Part 5: Bake the Enchiladas

  1. Cover with Gravy: Pour the warm savory gravy evenly over the rolled enchiladas in the baking dish, making sure they are well-covered.
  2. Add Cheese: Sprinkle the remaining shredded cheese (about 1.5 cups) over the gravy-covered enchiladas.
  3. Bake: Bake for 20-25 minutes, or until the enchiladas are heated through, the cheese is melted and bubbly, and the edges of the tortillas are slightly golden.
  4. Rest and Serve: Remove from the oven and let the enchiladas rest for 5 minutes before serving. This allows the sauce to set slightly.
  5. Garnish and Drizzle: Garnish with fresh chopped cilantro, if desired. Just before serving, drizzle the warm cranberry sauce over the individual enchiladas or across the entire dish for a beautiful and flavorful finish. Enjoy your unique and delicious Leftover Turkey Enchiladas with Savory Gravy & Cranberry Sauce!

Variations

This Leftover Turkey Enchiladas with Savory Gravy & Cranberry Sauce Recipe is wonderfully adaptable. Feel free to experiment with these variations to suit your taste, available ingredients, or dietary needs.

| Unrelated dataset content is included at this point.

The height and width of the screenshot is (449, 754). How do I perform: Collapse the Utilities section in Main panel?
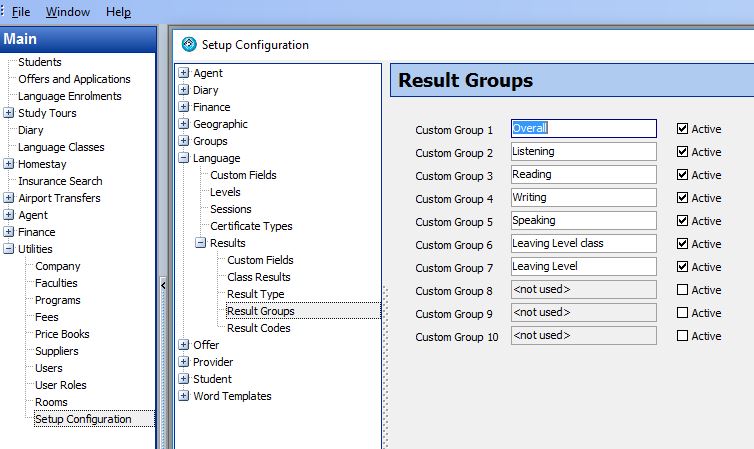9,249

  • Cheese Choices: While Monterey Jack or a Mexican blend works beautifully, you can also use cheddar cheese, a blend of mozzarella and provolone, or even a smoked gouda for a deeper flavor profile. A sprinkle of cotija cheese after baking adds a salty, authentic touch.
  • Vegetable Boost: Sneak in extra vegetables by adding finely diced bell peppers, sautéed mushrooms, spinach, or corn to the turkey filling. This boosts nutrition and adds texture.
  • Spice Level: For those who enjoy more heat, increase the chili powder in the filling or add a pinch of cayenne pepper. A dash of your favorite hot sauce or a few diced jalapeños (seeded for less heat) can also be mixed into the turkey filling.
  • Different Meats: No leftover turkey? This recipe works equally well with leftover shredded chicken, roasted pork, or even ground beef. Adjust cooking times if using raw meat to ensure it is fully cooked before assembling.
  • Creamier Sauce: For an extra creamy sauce, you can add 1/4 cup of cream cheese or a little extra sour cream to your gravy while it simmers.
  • Gluten-Free Option: This recipe is easily made gluten-free by ensuring you use certified gluten-free corn tortillas and a gluten-free all-purpose flour for the gravy (if making from scratch). Always check ingredient labels for hidden gluten.
  • Vegetarian Enchiladas: To make this vegetarian, replace the turkey with shredded jackfruit, crumbled plant-based meat substitute, or a hearty mix of roasted sweet potatoes and black beans. Use vegetable broth instead of turkey or chicken broth for the gravy.
  • Cranberry Sauce Twist: Experiment with your cranberry sauce. Add a pinch of cinnamon or nutmeg for a warmer spice, or a splash of orange liqueur for an adult twist. You can also mix in some finely chopped pecans or walnuts for texture.
  • Enchilada Sauce Alternative: If you are not a fan of gravy on enchiladas, you can use your favorite red or green enchilada sauce from a can or homemade. The cranberry drizzle will still provide a fantastic contrast.

Tips

To ensure your Leftover Turkey Enchiladas with Savory Gravy & Cranberry Sauce turn out perfect every time, consider these helpful tips.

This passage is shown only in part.